#### Your task
Rewrite the items as a numbered list, from the start of the items through the line that contains "(x=170, y=12)", skipping any blank lines and leaving out the pictures.

★ ★ ★ ★ ★ ★ ★

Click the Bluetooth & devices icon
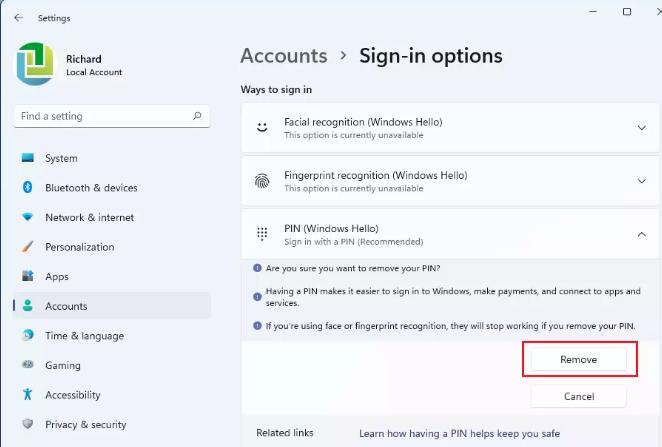The height and width of the screenshot is (447, 662). [x=27, y=188]
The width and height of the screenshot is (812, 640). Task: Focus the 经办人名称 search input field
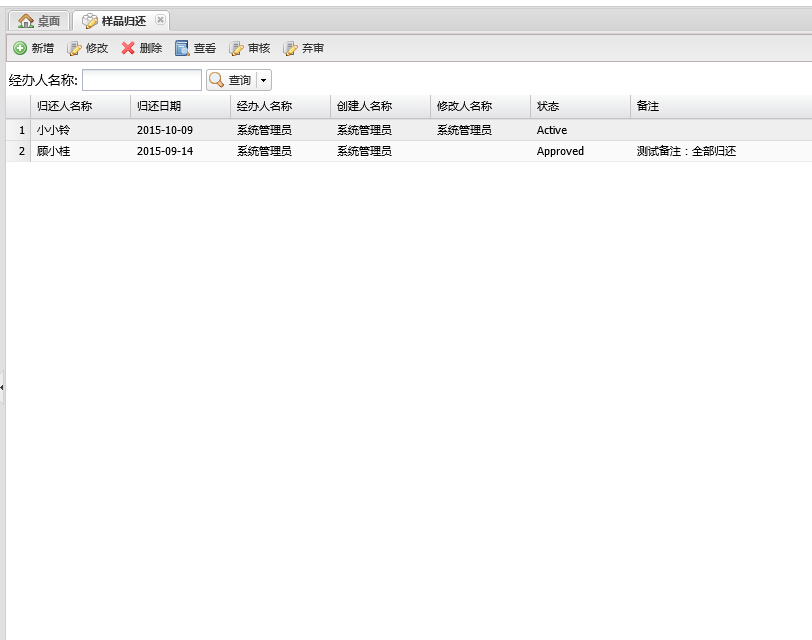(142, 80)
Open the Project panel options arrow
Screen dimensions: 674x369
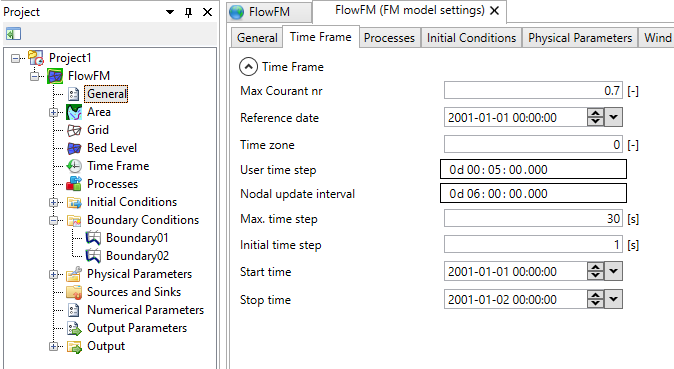(x=170, y=12)
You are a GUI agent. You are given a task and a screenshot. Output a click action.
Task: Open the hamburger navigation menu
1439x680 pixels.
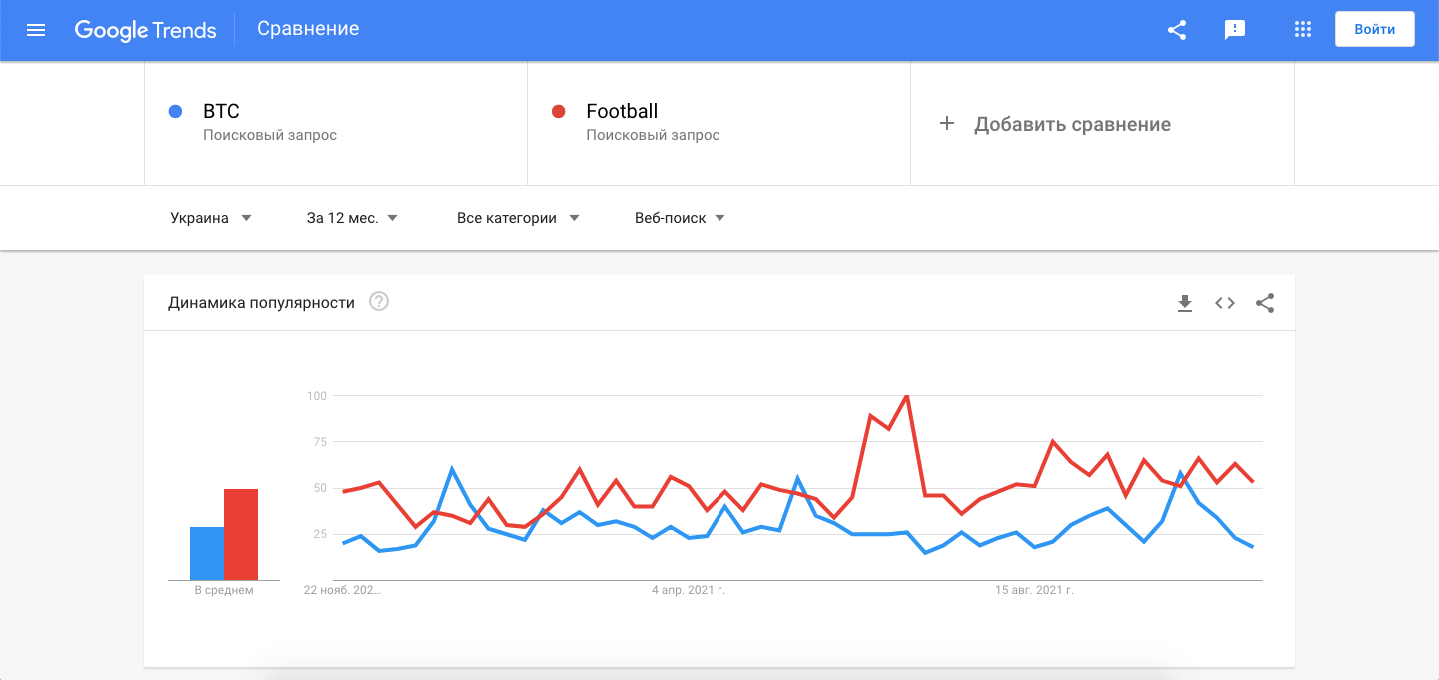(36, 30)
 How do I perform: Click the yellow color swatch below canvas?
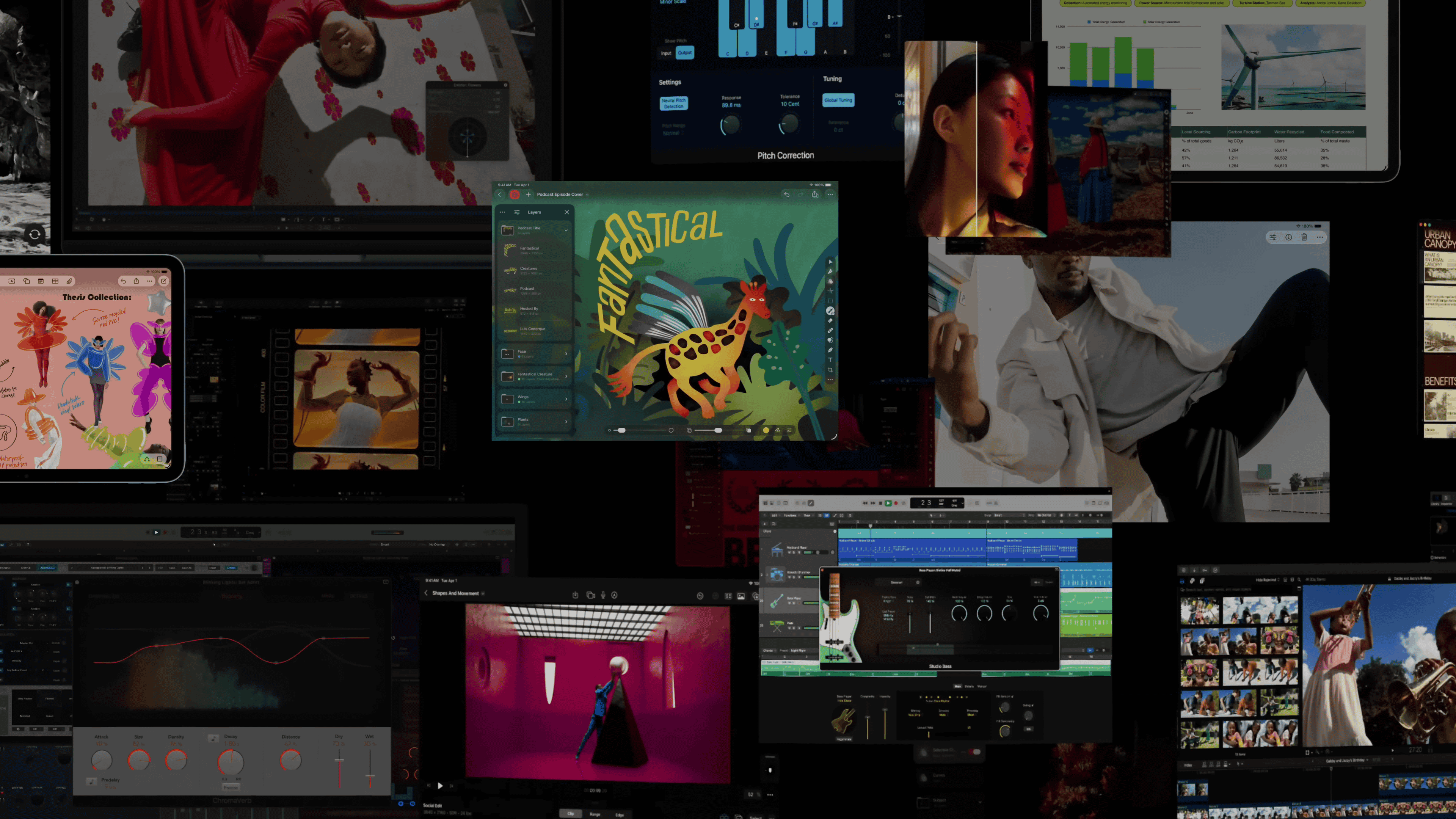pos(766,430)
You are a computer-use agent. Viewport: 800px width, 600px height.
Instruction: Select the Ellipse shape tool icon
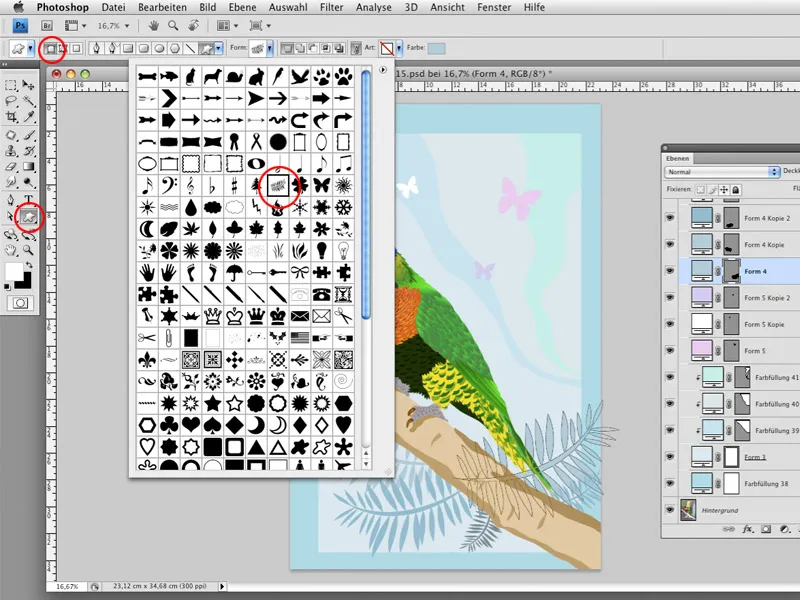pyautogui.click(x=158, y=48)
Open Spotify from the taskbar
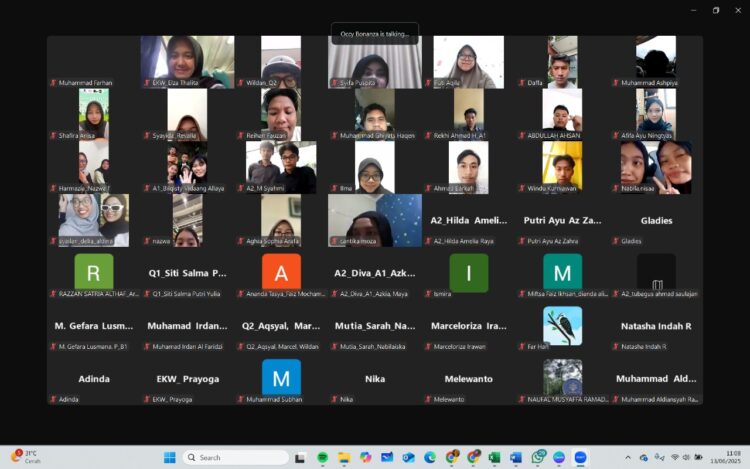Screen dimensions: 750x469 pos(322,457)
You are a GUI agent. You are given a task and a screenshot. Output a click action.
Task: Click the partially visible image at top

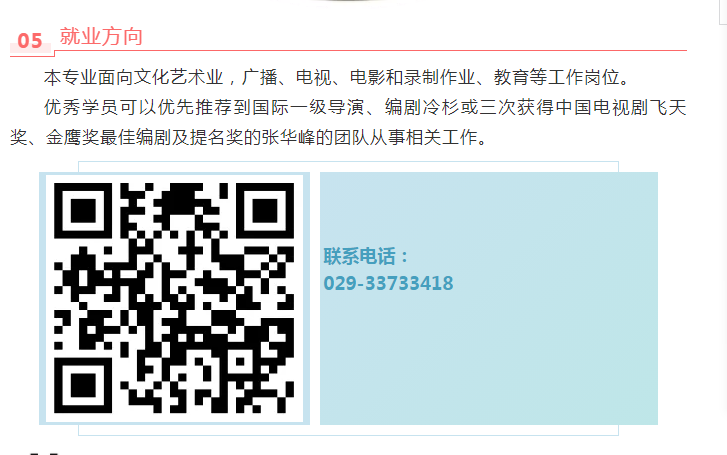(343, 1)
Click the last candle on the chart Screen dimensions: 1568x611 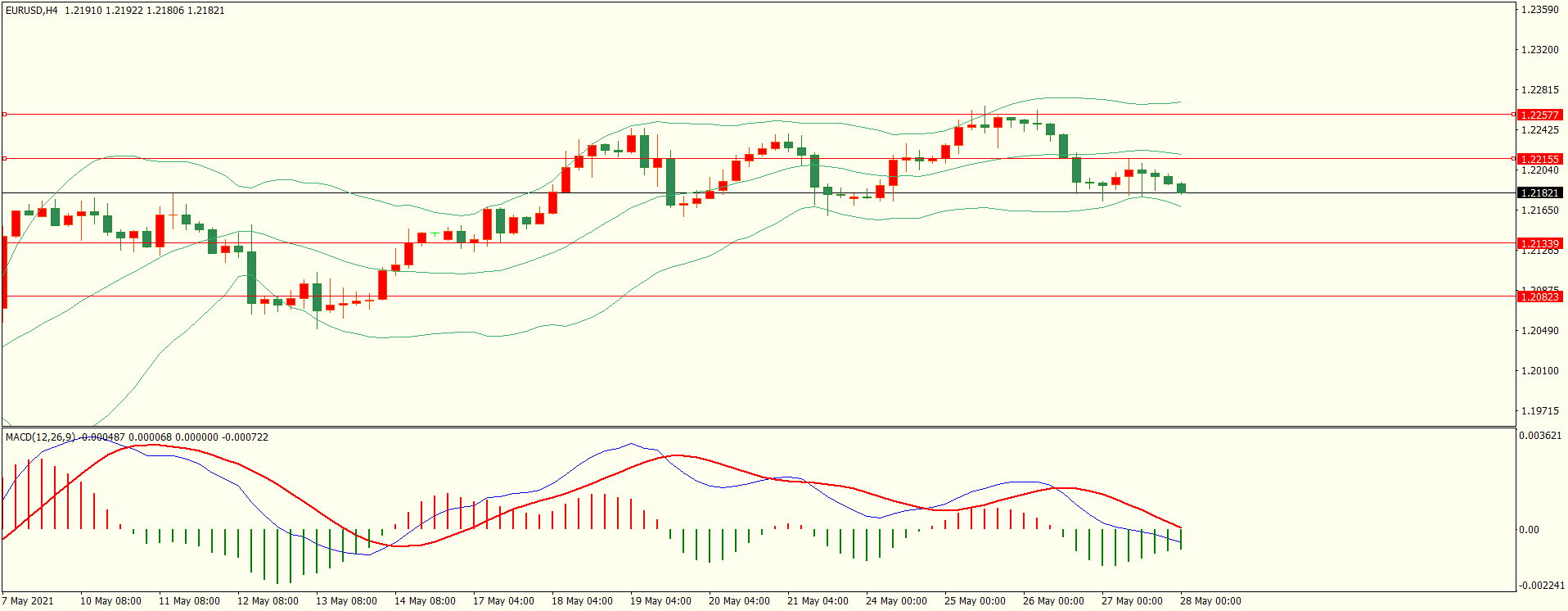point(1181,188)
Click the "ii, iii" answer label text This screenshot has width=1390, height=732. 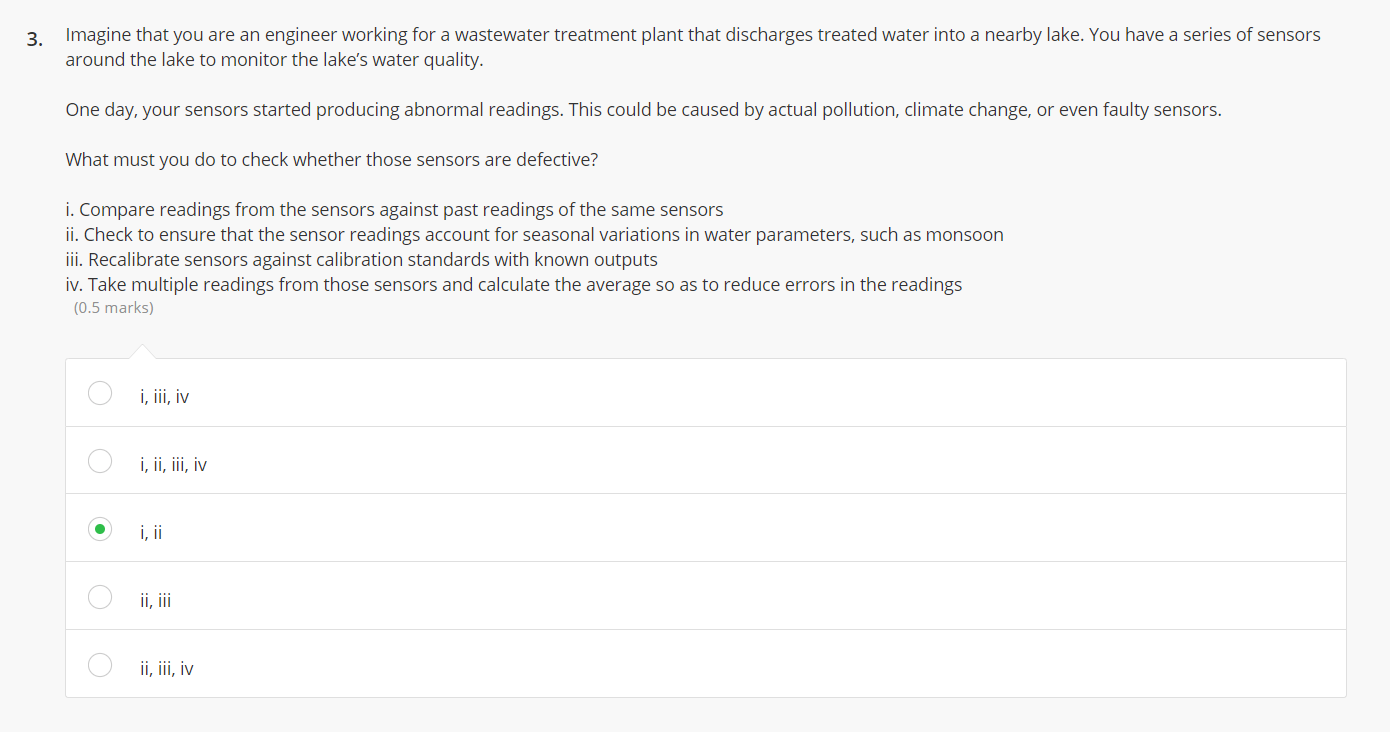(x=156, y=601)
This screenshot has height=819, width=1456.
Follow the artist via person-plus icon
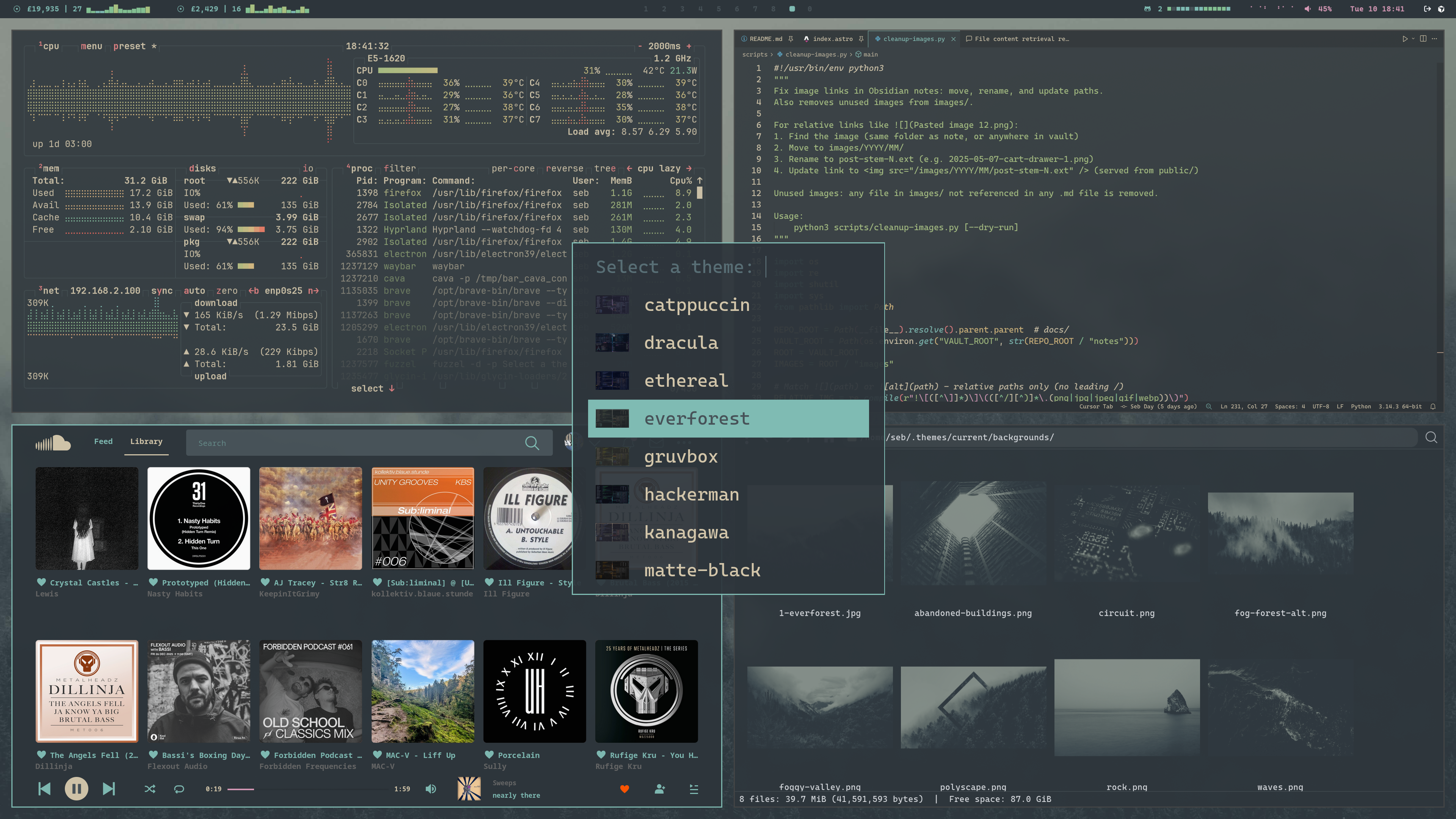click(660, 789)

★ ★ ★ ★ ★ ★ ★

#### Completed task
1. Click the Bluetooth & devices icon
2. The height and width of the screenshot is (447, 662). [x=27, y=188]
3. The width and height of the screenshot is (812, 640). Task: Focus the 经办人名称 search input field
4. (142, 80)
5. Open the Project panel options arrow
6. Screen dimensions: 674x369
7. (x=170, y=12)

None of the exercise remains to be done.